Politics dictated FDA policy? Say it isn’t so!

According to this NY Times piece, the Bush Administration (they get the blame because, after all, he was the Decider) bade the FDA to meddle with contraception when it suited a certain agenda.

What I find so delightful about this, as with the Dover PA decision on Intelligent Design in the classroom, is that a Republican judge, this time a Reagan appointee, made the call.

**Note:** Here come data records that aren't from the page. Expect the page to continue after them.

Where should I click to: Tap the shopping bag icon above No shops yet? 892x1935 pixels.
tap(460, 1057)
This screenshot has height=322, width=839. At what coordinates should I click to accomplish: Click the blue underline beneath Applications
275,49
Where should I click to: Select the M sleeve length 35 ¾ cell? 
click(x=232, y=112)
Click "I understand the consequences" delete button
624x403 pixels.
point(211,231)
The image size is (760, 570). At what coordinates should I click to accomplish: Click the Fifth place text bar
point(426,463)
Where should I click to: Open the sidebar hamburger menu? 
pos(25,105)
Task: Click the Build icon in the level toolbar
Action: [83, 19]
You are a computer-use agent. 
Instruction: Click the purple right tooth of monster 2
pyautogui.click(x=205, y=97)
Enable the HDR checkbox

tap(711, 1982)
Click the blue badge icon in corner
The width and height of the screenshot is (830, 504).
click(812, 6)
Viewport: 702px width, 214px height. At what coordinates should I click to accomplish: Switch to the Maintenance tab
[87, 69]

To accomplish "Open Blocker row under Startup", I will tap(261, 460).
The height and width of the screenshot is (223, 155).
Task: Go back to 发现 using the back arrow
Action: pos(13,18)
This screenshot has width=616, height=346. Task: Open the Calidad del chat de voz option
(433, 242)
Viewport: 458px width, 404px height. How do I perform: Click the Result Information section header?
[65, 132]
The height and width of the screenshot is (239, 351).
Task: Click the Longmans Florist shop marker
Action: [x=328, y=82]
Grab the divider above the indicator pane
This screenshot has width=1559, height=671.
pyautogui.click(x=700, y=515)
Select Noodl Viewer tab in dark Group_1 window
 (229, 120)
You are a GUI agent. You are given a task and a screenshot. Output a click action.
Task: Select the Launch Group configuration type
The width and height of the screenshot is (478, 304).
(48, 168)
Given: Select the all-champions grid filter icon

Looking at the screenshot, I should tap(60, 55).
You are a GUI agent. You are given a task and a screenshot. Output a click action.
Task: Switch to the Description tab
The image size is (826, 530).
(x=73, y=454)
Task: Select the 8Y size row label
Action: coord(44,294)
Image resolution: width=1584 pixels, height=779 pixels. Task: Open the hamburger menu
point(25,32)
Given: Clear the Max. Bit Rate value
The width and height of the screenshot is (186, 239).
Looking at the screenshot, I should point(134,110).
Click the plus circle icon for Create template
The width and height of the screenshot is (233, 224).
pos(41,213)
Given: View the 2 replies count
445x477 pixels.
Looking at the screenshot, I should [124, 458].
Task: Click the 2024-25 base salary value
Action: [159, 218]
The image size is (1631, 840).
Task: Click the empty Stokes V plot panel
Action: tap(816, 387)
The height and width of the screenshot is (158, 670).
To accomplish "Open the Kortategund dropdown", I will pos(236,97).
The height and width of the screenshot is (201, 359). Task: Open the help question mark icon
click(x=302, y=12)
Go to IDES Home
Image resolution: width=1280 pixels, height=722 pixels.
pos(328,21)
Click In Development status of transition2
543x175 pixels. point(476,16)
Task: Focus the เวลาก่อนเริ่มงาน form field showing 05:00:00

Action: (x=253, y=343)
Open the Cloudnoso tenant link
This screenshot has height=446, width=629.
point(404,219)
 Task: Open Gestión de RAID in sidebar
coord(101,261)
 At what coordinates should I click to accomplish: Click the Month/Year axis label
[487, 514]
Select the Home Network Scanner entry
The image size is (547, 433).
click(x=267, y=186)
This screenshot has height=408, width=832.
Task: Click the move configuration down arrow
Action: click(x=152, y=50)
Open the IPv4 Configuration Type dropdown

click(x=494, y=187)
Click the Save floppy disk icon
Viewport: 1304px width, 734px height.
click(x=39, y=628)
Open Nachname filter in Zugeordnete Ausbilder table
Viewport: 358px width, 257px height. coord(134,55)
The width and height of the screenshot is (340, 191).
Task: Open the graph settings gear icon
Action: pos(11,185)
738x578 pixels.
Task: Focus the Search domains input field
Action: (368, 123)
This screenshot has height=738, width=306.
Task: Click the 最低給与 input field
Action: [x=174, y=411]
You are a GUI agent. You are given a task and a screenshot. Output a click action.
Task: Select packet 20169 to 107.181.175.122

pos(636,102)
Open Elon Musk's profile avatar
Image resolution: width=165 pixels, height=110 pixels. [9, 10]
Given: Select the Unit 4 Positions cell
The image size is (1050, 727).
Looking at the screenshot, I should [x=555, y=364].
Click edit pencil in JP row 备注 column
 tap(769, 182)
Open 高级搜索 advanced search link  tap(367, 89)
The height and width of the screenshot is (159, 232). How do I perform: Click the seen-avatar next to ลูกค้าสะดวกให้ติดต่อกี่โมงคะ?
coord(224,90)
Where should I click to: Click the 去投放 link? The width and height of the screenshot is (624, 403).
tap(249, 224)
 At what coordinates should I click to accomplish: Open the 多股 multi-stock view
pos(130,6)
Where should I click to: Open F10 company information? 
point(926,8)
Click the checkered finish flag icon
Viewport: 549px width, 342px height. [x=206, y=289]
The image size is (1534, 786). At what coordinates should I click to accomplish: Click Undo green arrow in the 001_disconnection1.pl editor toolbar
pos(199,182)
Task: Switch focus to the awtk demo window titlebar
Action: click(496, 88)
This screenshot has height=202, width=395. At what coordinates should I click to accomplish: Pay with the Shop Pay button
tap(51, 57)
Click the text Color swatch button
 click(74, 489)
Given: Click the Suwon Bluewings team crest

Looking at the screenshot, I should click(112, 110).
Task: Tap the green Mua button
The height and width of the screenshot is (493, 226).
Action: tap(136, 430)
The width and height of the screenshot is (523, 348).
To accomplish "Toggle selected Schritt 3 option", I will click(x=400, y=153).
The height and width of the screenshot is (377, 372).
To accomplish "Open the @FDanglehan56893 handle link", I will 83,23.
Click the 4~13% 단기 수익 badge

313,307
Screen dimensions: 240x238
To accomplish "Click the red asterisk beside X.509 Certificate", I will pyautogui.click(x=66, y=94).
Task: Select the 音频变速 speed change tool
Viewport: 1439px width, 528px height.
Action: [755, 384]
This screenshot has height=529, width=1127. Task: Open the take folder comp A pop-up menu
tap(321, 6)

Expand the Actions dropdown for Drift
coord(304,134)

The thing is, contraception and all that it implies really ought to be a conservative issue. I mean, really—it has all the hallmarks of the last 60 years of conservative philosophy built on the rights of the individual, the freedom from interference being chief among them. You would think conservatives would have leapt on this a long time ago, staking it out as exemplary of the idea of American Individualism and the freedom to act as a moral agent, dictating one’s own destiny and making determinations about how one will live one’s life free from government meddling. Handing both men and women the tools—provided by the free market, to boot—to manage their own lives in accordance with their formulation as individuals of the American Dream should have been a slam dunk for conservatives. They should have been cheering for it since the days of Margaret Sanger.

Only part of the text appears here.